Can you talk about “Underground” off your new LP? It seems to me it’s almost a manifesto—what is the story you’re imparting here?
That’s interesting. A few things are happening in that song. I allude to the process of recovery and reveal some findings in that journey. I am trying to tap into deep secrets in this song. And a feeling of bliss or contentment. Also, in places I sing purely for phonetics. I use words that sound right and that maybe vaguely impart a manifesto.
“Needle in the Creek” seems like a pivotal track. Do you write with a certain person or audience in mind?

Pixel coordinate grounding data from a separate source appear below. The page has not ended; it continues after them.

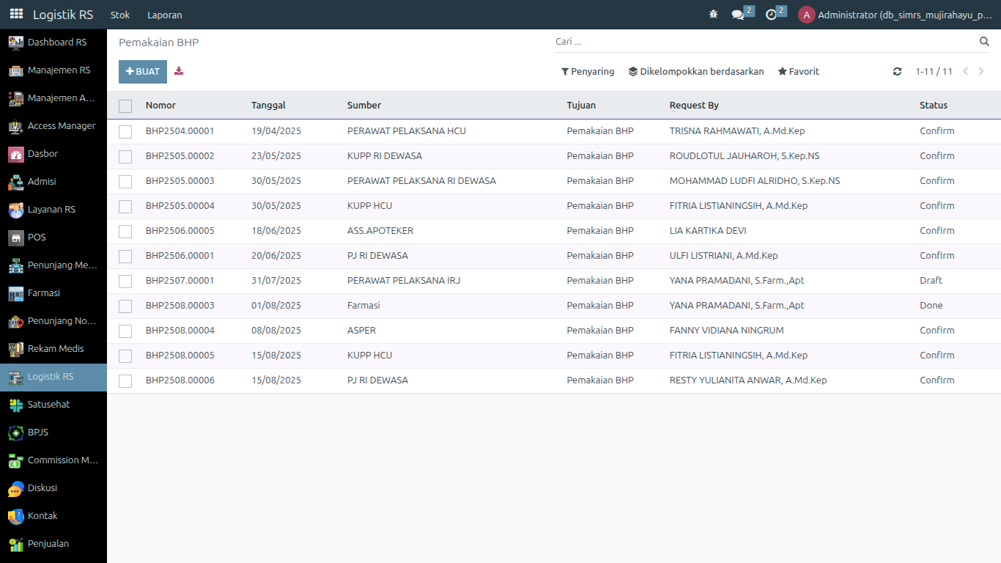Select checkbox for row BHP2507.00001
The image size is (1001, 563).
point(125,282)
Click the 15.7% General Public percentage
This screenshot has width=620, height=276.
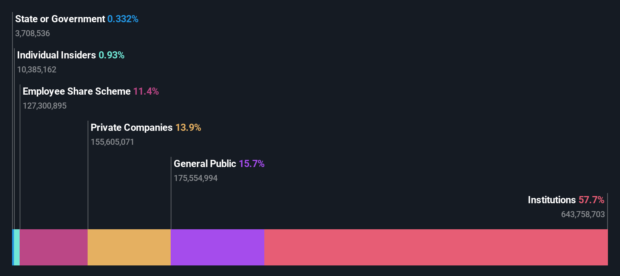(x=251, y=164)
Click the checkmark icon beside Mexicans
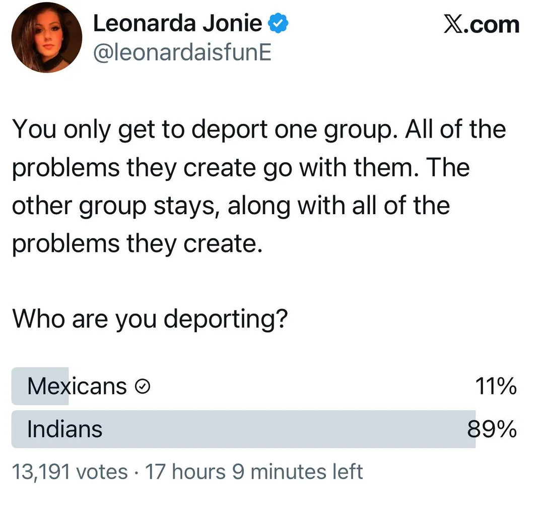The width and height of the screenshot is (544, 511). pos(144,387)
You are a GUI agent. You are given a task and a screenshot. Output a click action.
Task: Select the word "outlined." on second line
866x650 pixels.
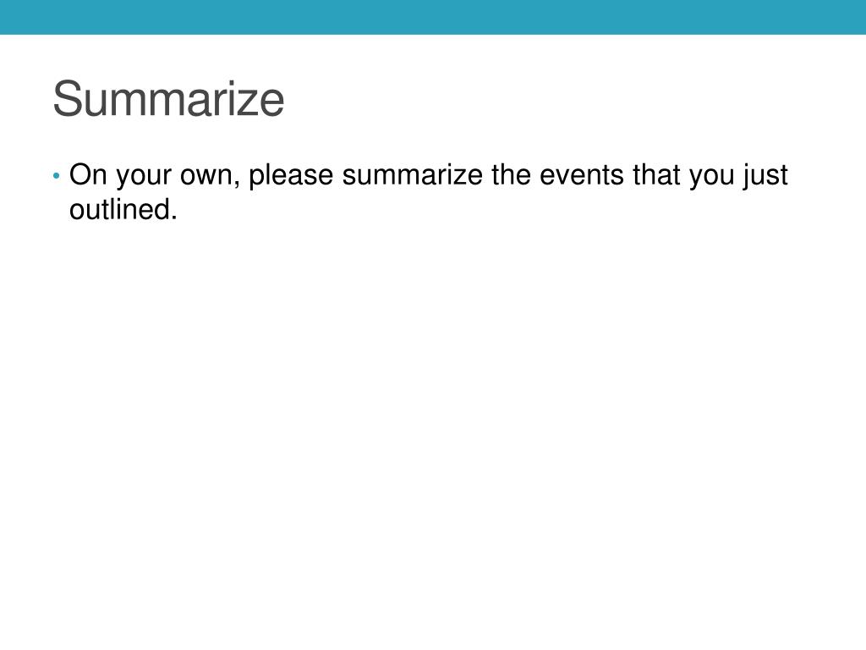pyautogui.click(x=123, y=210)
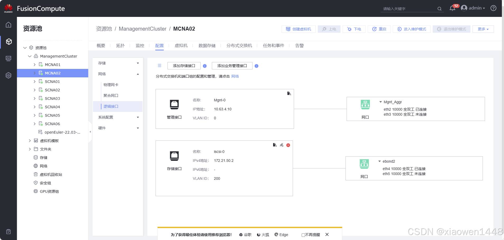Open the 数据存储 tab

pos(207,46)
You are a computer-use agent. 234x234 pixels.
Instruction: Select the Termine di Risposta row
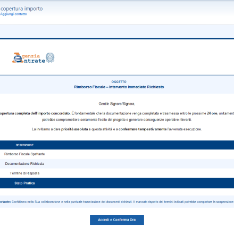coord(117,173)
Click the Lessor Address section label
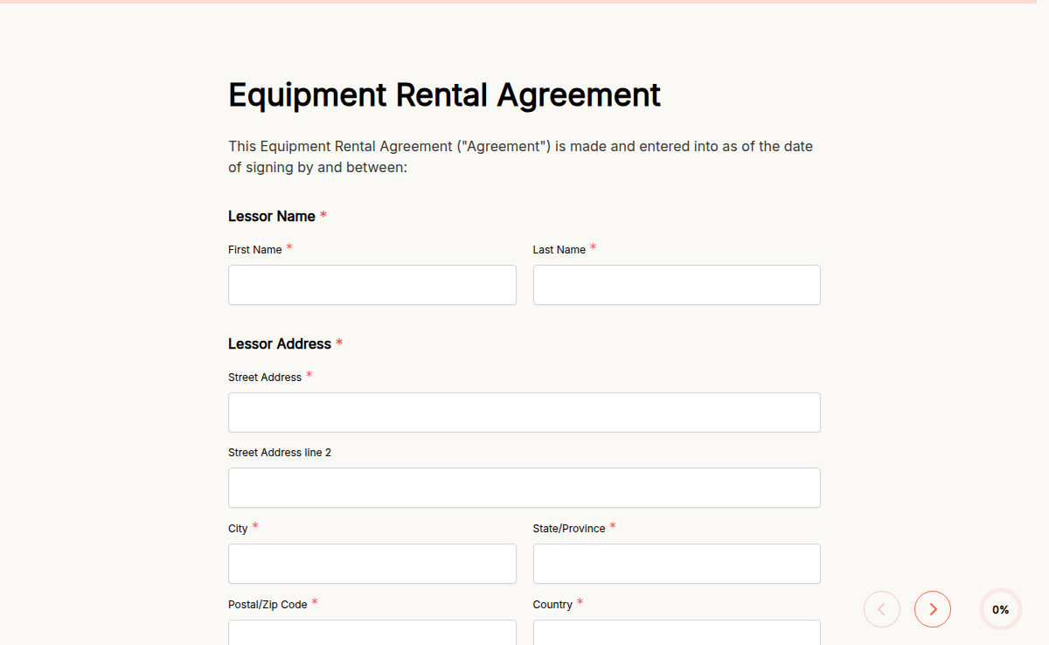The image size is (1049, 645). 279,343
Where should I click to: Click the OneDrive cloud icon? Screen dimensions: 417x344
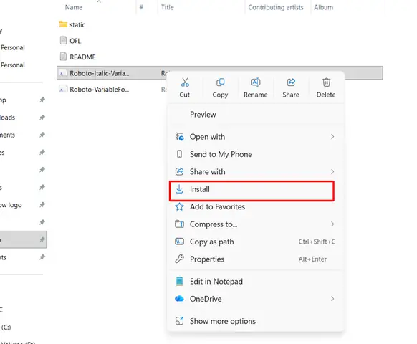tap(179, 299)
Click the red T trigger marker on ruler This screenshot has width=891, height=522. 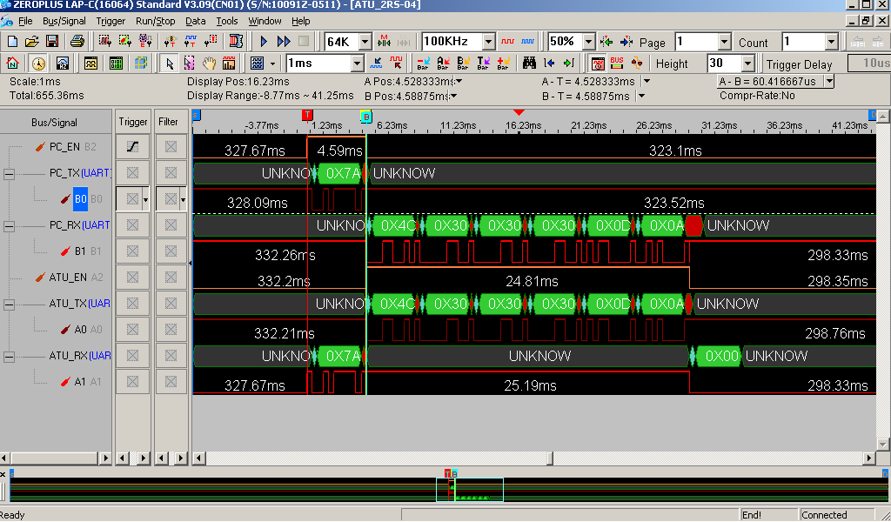[307, 115]
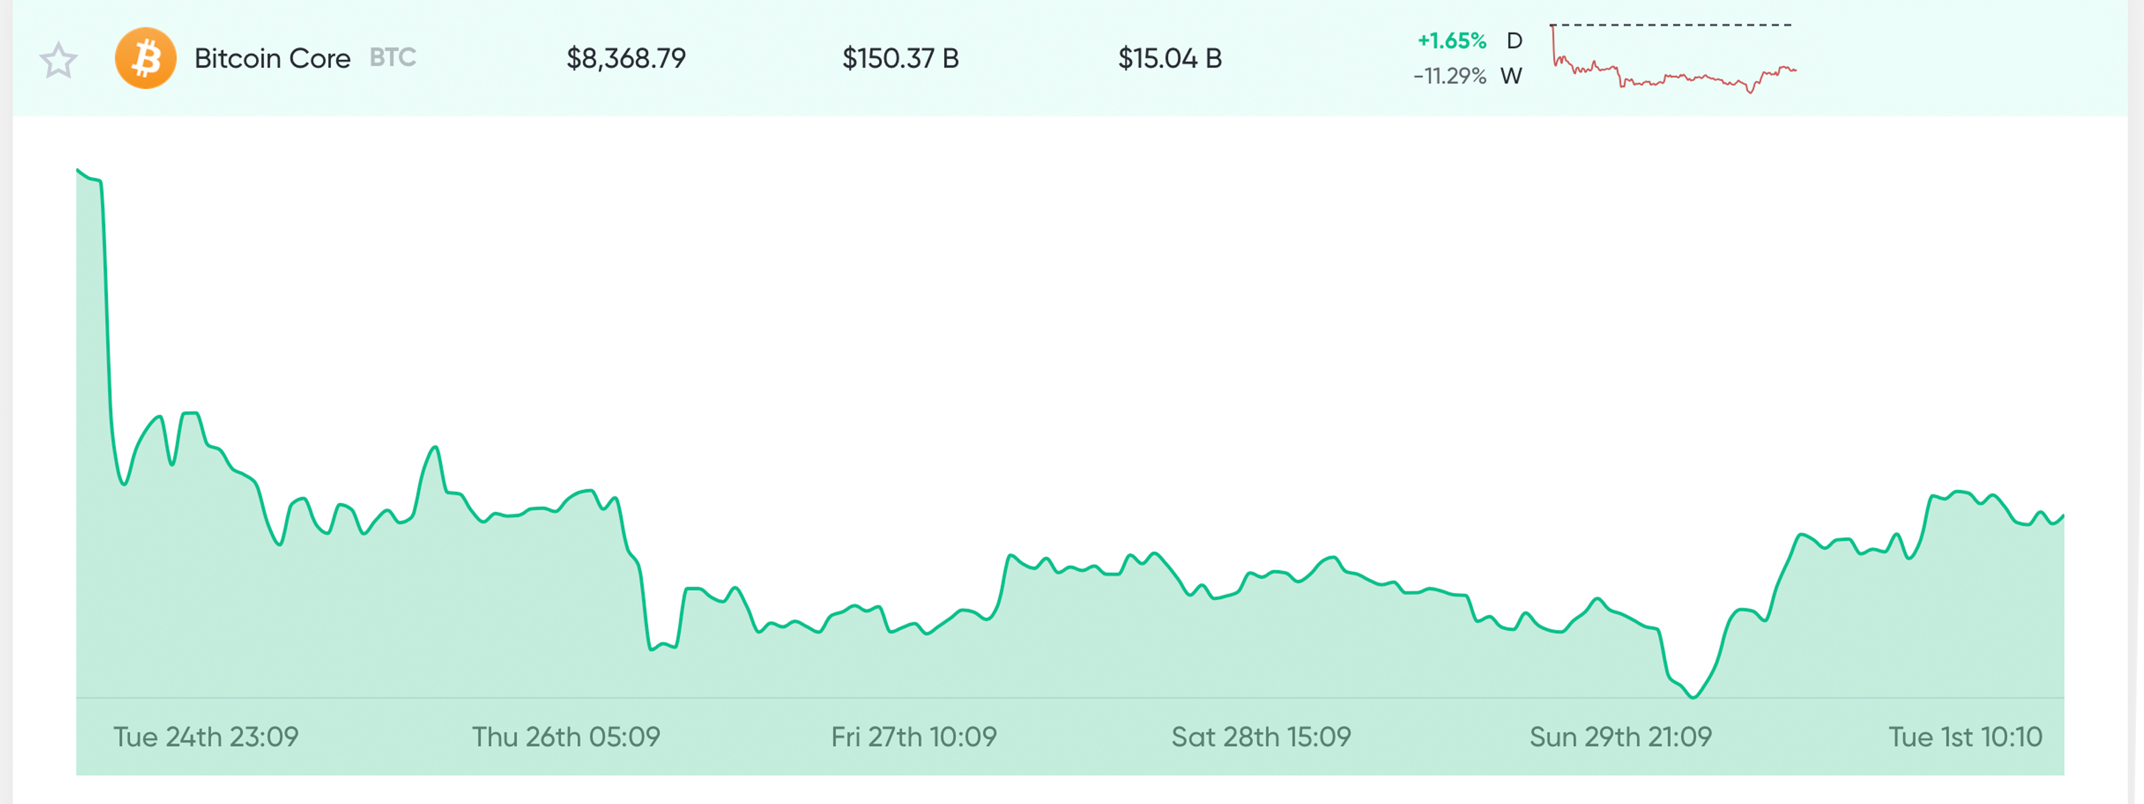Click the Tue 24th 23:09 axis label

[205, 737]

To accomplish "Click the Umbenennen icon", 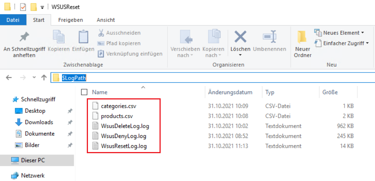I will [269, 37].
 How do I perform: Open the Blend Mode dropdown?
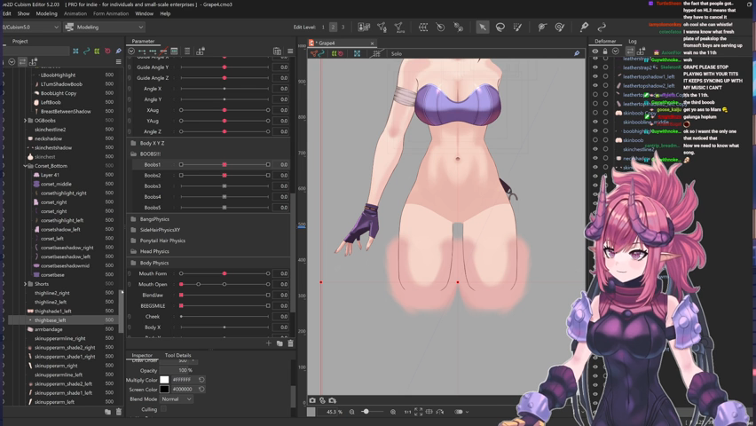177,399
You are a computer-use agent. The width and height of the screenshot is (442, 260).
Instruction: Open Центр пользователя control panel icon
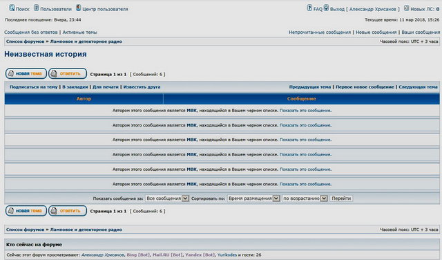tap(78, 8)
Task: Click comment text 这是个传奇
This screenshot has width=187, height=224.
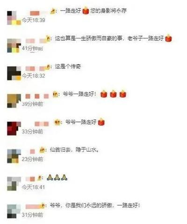Action: coord(68,67)
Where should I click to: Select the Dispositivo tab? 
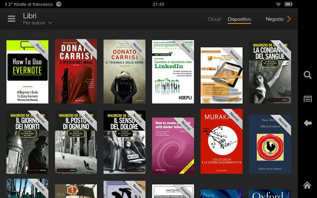(239, 19)
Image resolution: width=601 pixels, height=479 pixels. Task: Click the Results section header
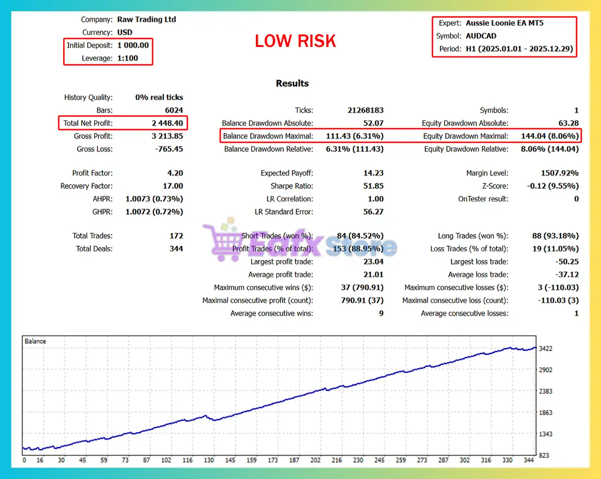[292, 83]

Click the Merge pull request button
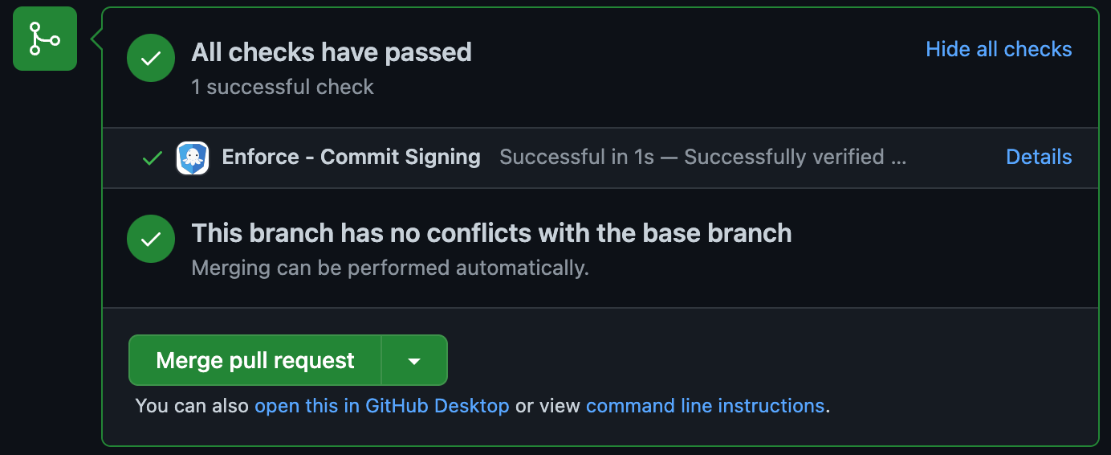tap(255, 361)
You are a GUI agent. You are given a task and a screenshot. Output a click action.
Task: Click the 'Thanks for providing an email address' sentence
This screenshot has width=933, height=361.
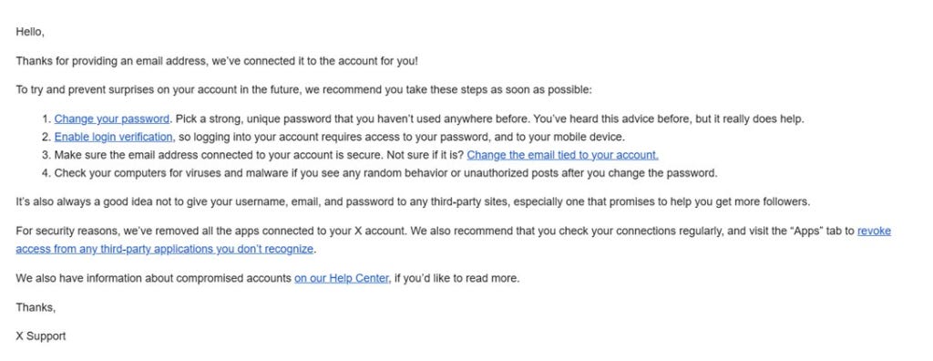coord(217,61)
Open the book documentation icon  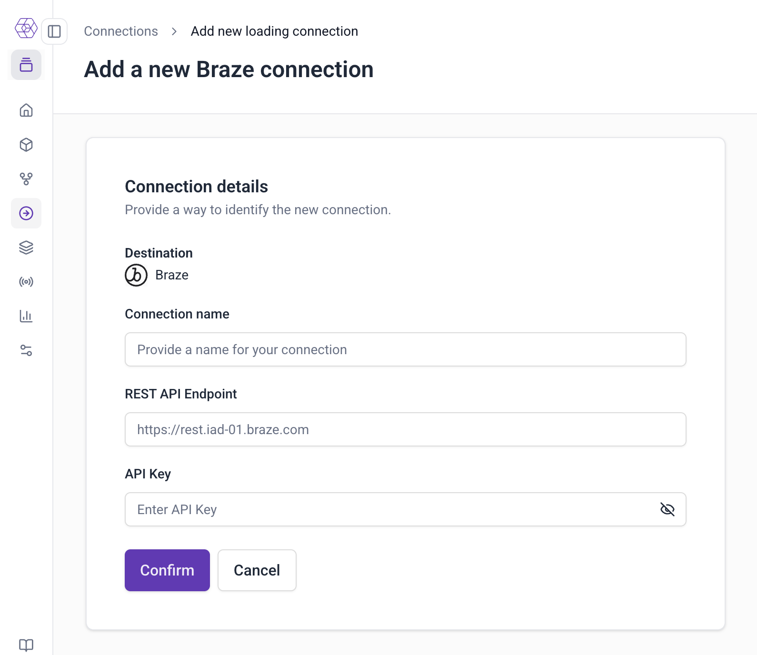(26, 645)
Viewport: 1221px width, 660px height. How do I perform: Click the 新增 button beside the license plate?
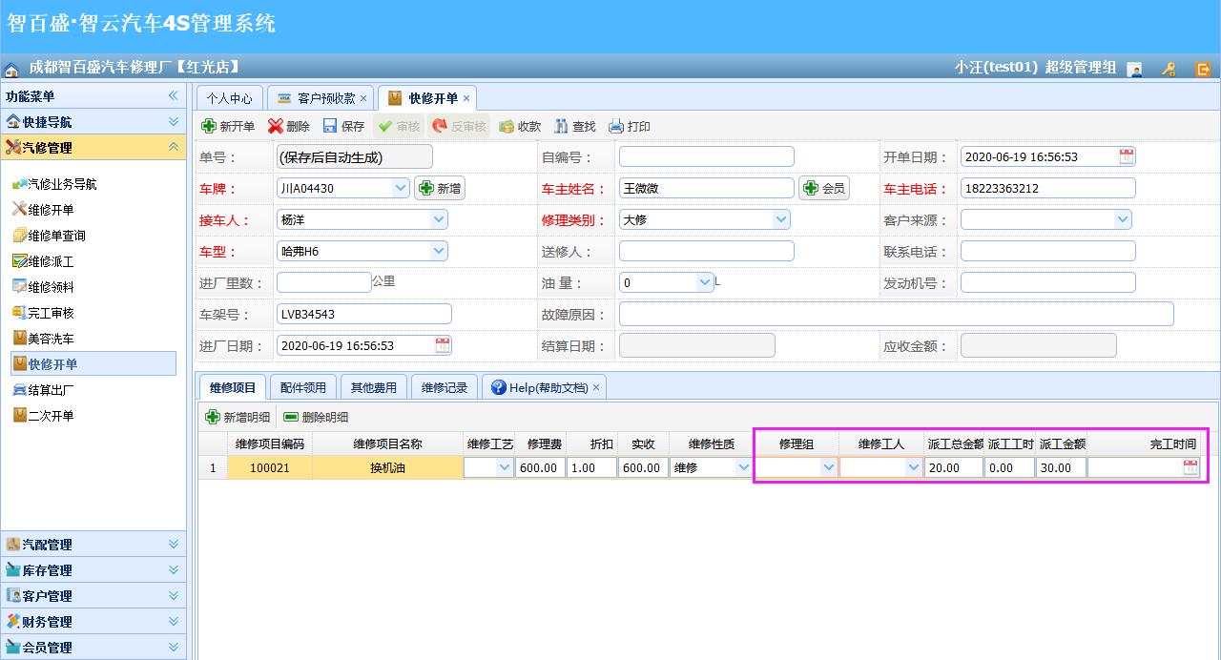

I developed a close bond with a friend who was struggling with drug addiction. She was clean at the time and I had recently quit drinking. We found ourselves talking a lot about substance abuse. We talked about everything though. She fascinated me. I worried about her relapsing. Tragically, she overdosed and died after I finished this song… Musically, this song took a u-turn when I handed it over to Bill Lestock. I recorded the guitar and vocal for this song and asked Bill to add some fiddle. He turned it back in with fiddle, mandolin, guitar and bass! Did a superb job.
What have you learned about yourself as an artist from your latest journeys?
I’m an introverted person. I keep things bottled in. I don’t always do a good job communicating my feelings. Songwriting allows me to access those emotions and amplify them. It’s a release for me. It can be very powerful. I need music now more than ever.
The old touring and support systems have almost totally broken down—thanks, Covid. How are you going to do things differently in 2022 to get your music out there?
Well I’m working with a publicist this go around. That seems to be helping me get some exposure. We are finally starting to see things open back up again and I have some tour dates coming up so I’m feeling hopeful.
What are your artistic aspirations in 2022 (and beyond)?
I’ve started working on the next record. I have a couple bonus tracks from Baby Stars/Dead Languages that will be released soon. I’ve got some upcoming tour dates that I’m excited about.